When you think of waffles, you think of breakfast. When you think of sandwiches, you think of lunch. By that logic, the waffle sandwich is the perfect hybrid of breakfast and lunch. The cafe Shaky Alibi, on a tony stretch of Beverly Blvd. just across the street from Kokomo and their Kobb Sandwich, specializes in Liege waffles, which is to say small, round, thick, chewy waffles studded with nubbins of Belgian pearl sugar. Their signature is the dessert waffle, but they also make a savory waffle sandwich with cheese and your choice of turkey, ham or Canadian bacon. It's perfectly satisfactory, but it may also convince you of the superiority of the sweet over the savory waffle. (The smoked turkey works especially well with the smoked Gouda.)

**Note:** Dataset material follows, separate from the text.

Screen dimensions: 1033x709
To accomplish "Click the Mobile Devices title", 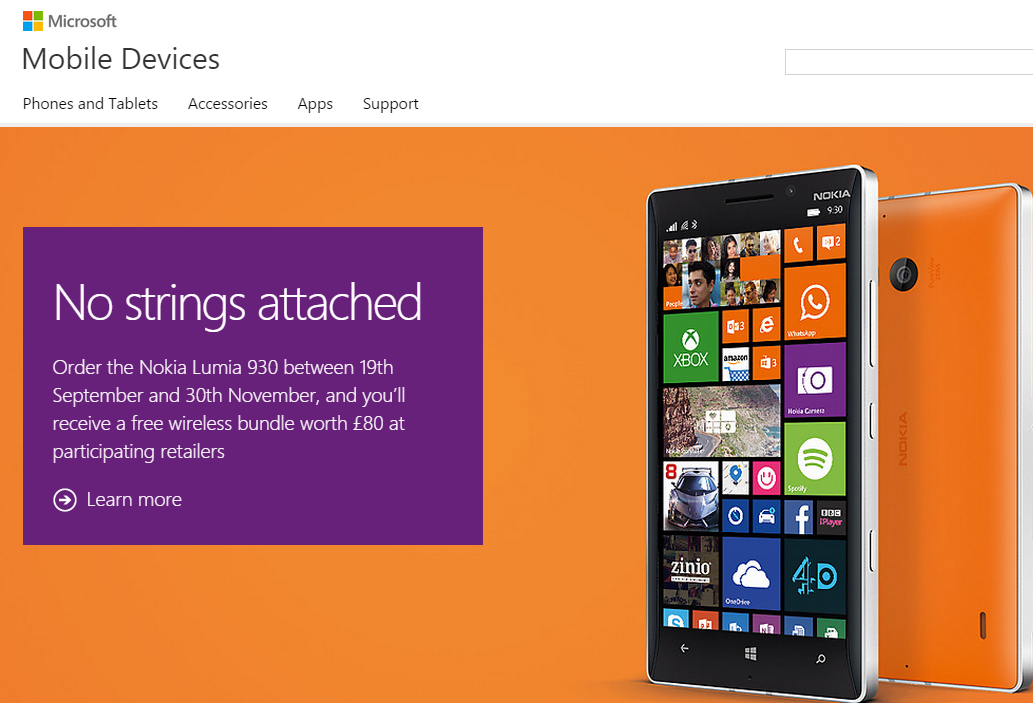I will (121, 59).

Shaky Alibi: Turkey & Gouda Waffle Sandwich

Beyond the age of 8, you don't generally get to pick up your waffles with your hands. That may be the main pleasure of the waffle sandwich. In other words, the ideal way to eat one of these is to tear it open, extract the meat and cheese, and save one of the waffles for dessert.

Shaky Alibi: Interior

Put a European city in front of anything, and it sounds more posh. (Lisbon lentils, Istanbul eggplant, Cardiff toast, see?) The waffles at Shaky Alibi good, but these Liege waffles, supposedly so different from standard waffles, are, in fact, just small, thick, high-quality waffles with bits of sugar. At $9 per sandwich, they're not cheap and they're small. (To be clear, we're totally willing to pay $16 for a sandwich, but preferably when it's Sotto's porcetto.) They're hardly revolutionary a la the Paris Commune or Ulysses, but layered with cheese and lunchmeat, Shaky Alibi's waffles make a fine sandwich, even if they are better off with chocolate, strawberries and cream.